A third-order differential equation involves the third derivative of a function. This means we are looking for a function, say \(y(x)\), whose third derivative, \(\frac{d^3y}{dx^3}\), satisfies the given equation. In the context of the exercise, we had the equation \(\frac{d^3y}{dx^3} = 6\). This constant differential equation describes the constant rate of change of the rate of change of the rate of change of \(y\). To solve this, we need to integrate the equation multiple times. Each integration reduces the order of the derivative, bringing us closer to finding the original function, \(y(x)\). Third-order differential equations often require initial conditions at different derivative levels to find a particular solution.
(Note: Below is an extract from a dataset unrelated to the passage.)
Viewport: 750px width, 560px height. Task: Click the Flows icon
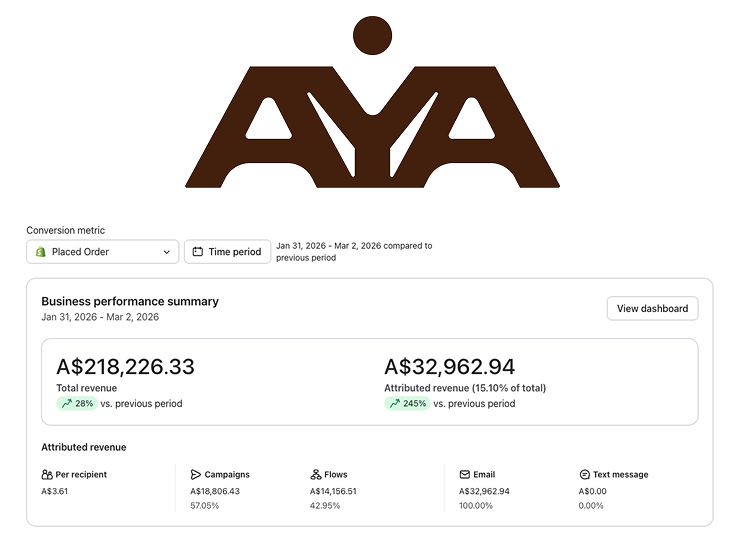(316, 475)
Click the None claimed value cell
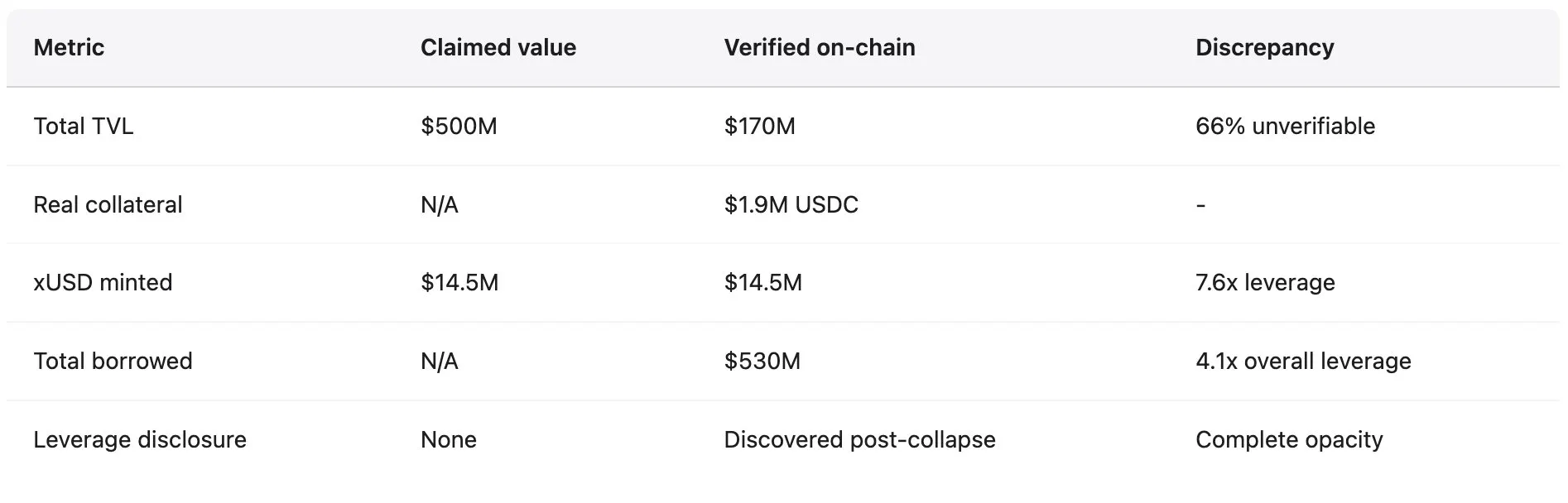1568x503 pixels. click(448, 440)
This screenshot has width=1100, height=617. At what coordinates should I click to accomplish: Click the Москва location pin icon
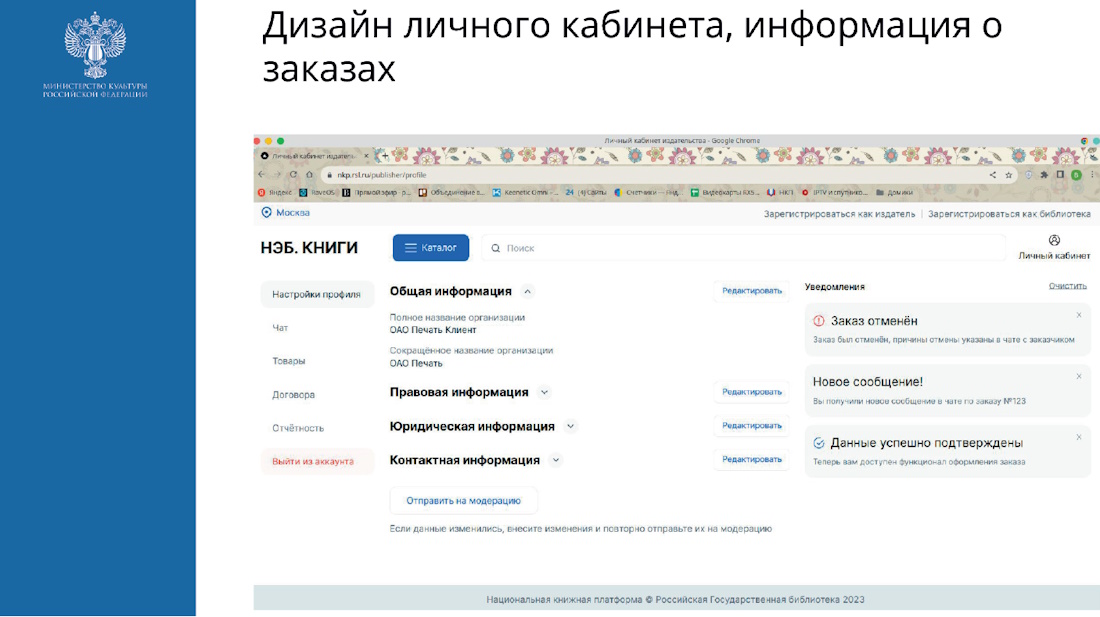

Integration is the reverse process of differentiation. It's a fundamental method to solve differential equations, especially when dealing with derivatives. In the given problem, the first step was to integrate the third derivative of \(y(x)\), \(\frac{d^3y}{dx^3} = 6\), to find the second derivative, \(y''(x)\). Every time we integrate, an arbitrary constant (constant of integration) is introduced because the derivative of a constant is zero. So, it can’t be determined from differentiation alone. For this reason, when we integrated to find \(y''(x)\), we wrote:

• \(y''(x) = 6x + C_1\)

The steps are repeated through successive integrations to find both the first derivative and finally the function itself.

When integrating a function, such as from \(\frac{d^3y}{dx^3}\) to \(y''(x)\), a constant of integration is added to the result. These constants are crucial for identifying specific solutions in initial value problems. In our exercise:

• \(C_1\) was added after the first integration, resulting in \(y''(x) = 6x + C_1\).


• \(C_2\) was added to find the first derivative after integrating \(y''(x)\), giving \(y'(x) = 3x^2 - 8x + C_2\).


• Finally, \(C_3\) was added after integrating \(y'(x)\) to produce the function \(y(x) = x^3 - 4x^2 + C_3\).

Initial conditions help in solving these constants, tailoring the solution to the specific problem.

Initial conditions are vital in defining a unique solution to a differential equation that otherwise has infinitely many solutions due to the constants of integration. They are values given for functions and their derivatives at specific points, used to solve for these constants. For instance, in our problem:

• The condition \(y''(0) = -8\) was used to solve for \(C_1\).


• Similarly, \(y'(0) = 0\) allowed us to find \(C_2\).


• Finally, \(y(0) = 5\) helped in determining \(C_3\).

These conditions ensure that the solution fits the initial starting behavior described in the problem, leading to a well-defined and precise solution.